5.6.1. Inference on Image Classification Graphs
The dla_benchmark demonstration application runs five inference requests (batches) in parallel on the FPGA, by default, to achieve optimal system performance. To measure steady state performance, you should run multiple batches (using the niter flag) because the first iteration is significantly slower with FPGA devices.
The dla_benchmark demonstration application also supports multiple graphs in the same execution. You can place more than one graphs or compiled graphs as input, separated by commas.
Each graph can have either a different input dataset or use a commonly shared dataset among all graphs. Each graph requires an individual ground_truth_file file, separated by commas. If some ground_truth_file files are missing, the dla_benchmark continues to run and ignore the missing ones.
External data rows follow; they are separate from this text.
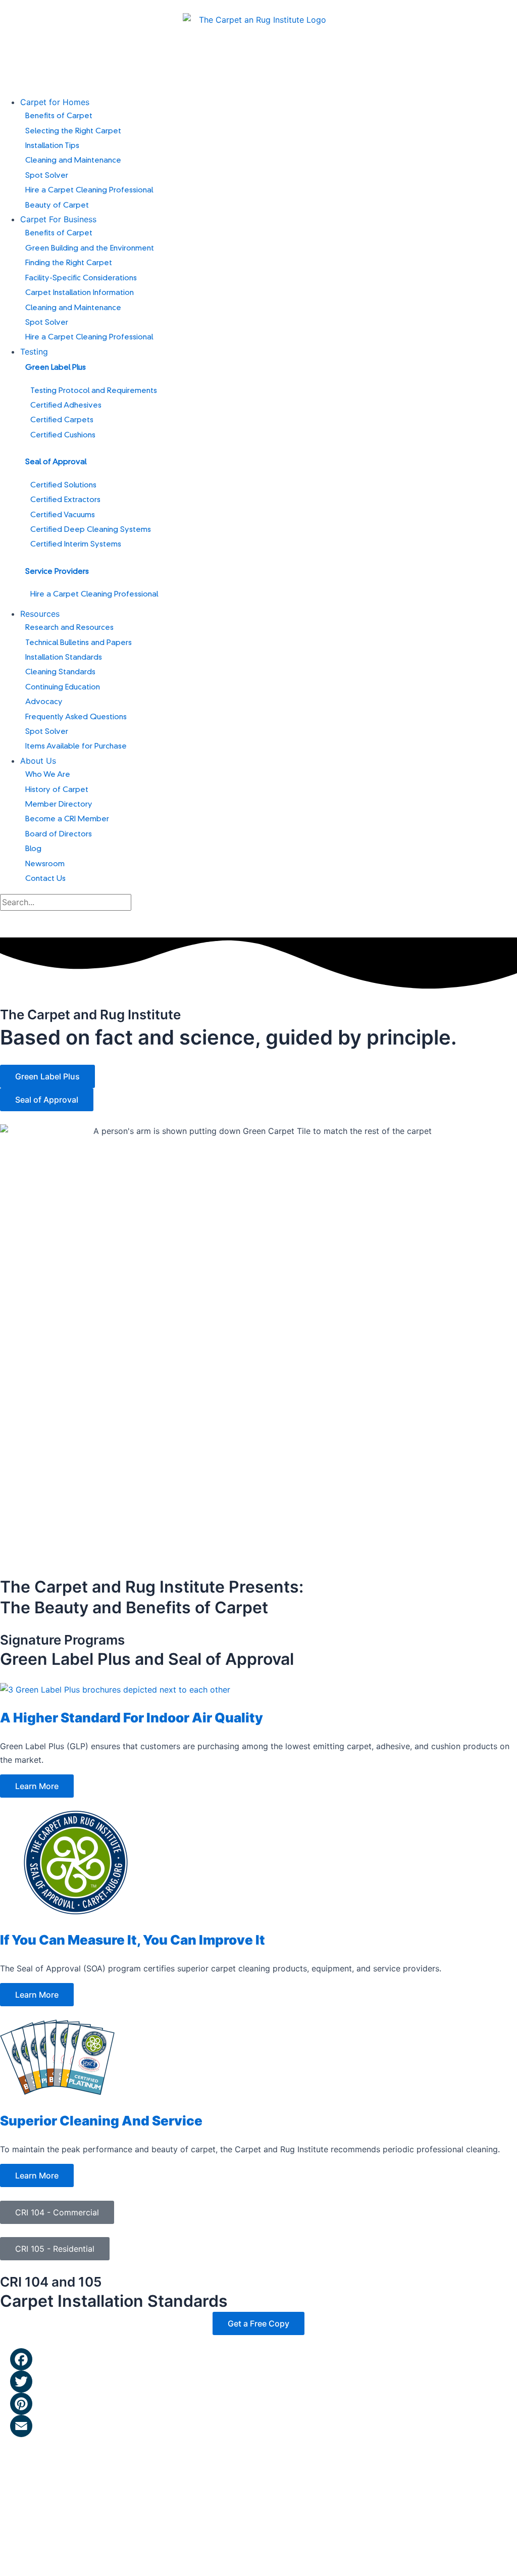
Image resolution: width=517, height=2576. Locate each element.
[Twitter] (263, 2381)
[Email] (263, 2426)
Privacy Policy (176, 2477)
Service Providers (57, 572)
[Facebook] (263, 2359)
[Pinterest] (263, 2404)
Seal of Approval (55, 462)
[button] (268, 102)
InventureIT (146, 2556)
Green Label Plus (55, 368)
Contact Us (121, 2477)
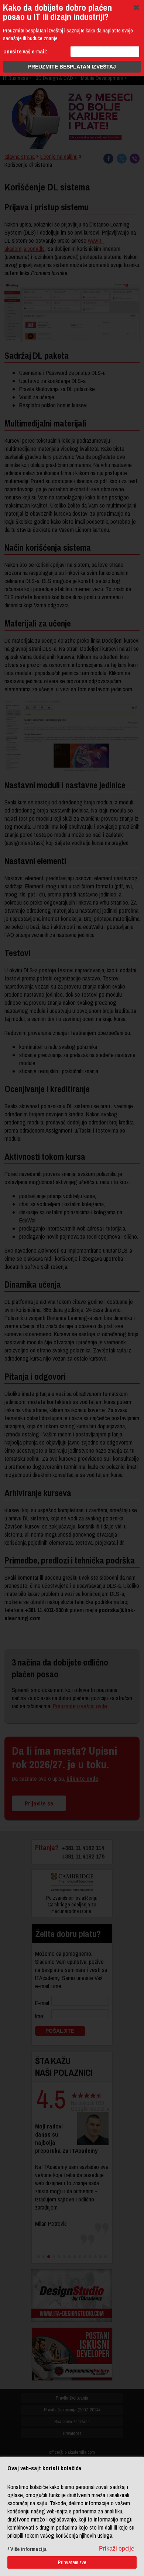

When multi-graph is enabled, the -niter flag represents the number of iterations for each graph, so the total number of iterations becomes -niter × size of graphs.
The dla_benchmark demonstration application switches graphs after submitting -nireq requests. The request queue holds the number of requests up to -nireq × size of graphs. This limit is constrained by the DMA CSR descriptor queue size (64 per hardware instance).
The board you use determines the number of instances that you can compile the Intel® FPGA AI Suite hardware for:
- For the Intel® PAC with Intel® Arria® 10 GX FPGA, you can compile up to two instances with the same architecture on all instances.
- For the Terasic* DE10-Agilex Development Board, you can compile up to four instances with the same architecture on all instances.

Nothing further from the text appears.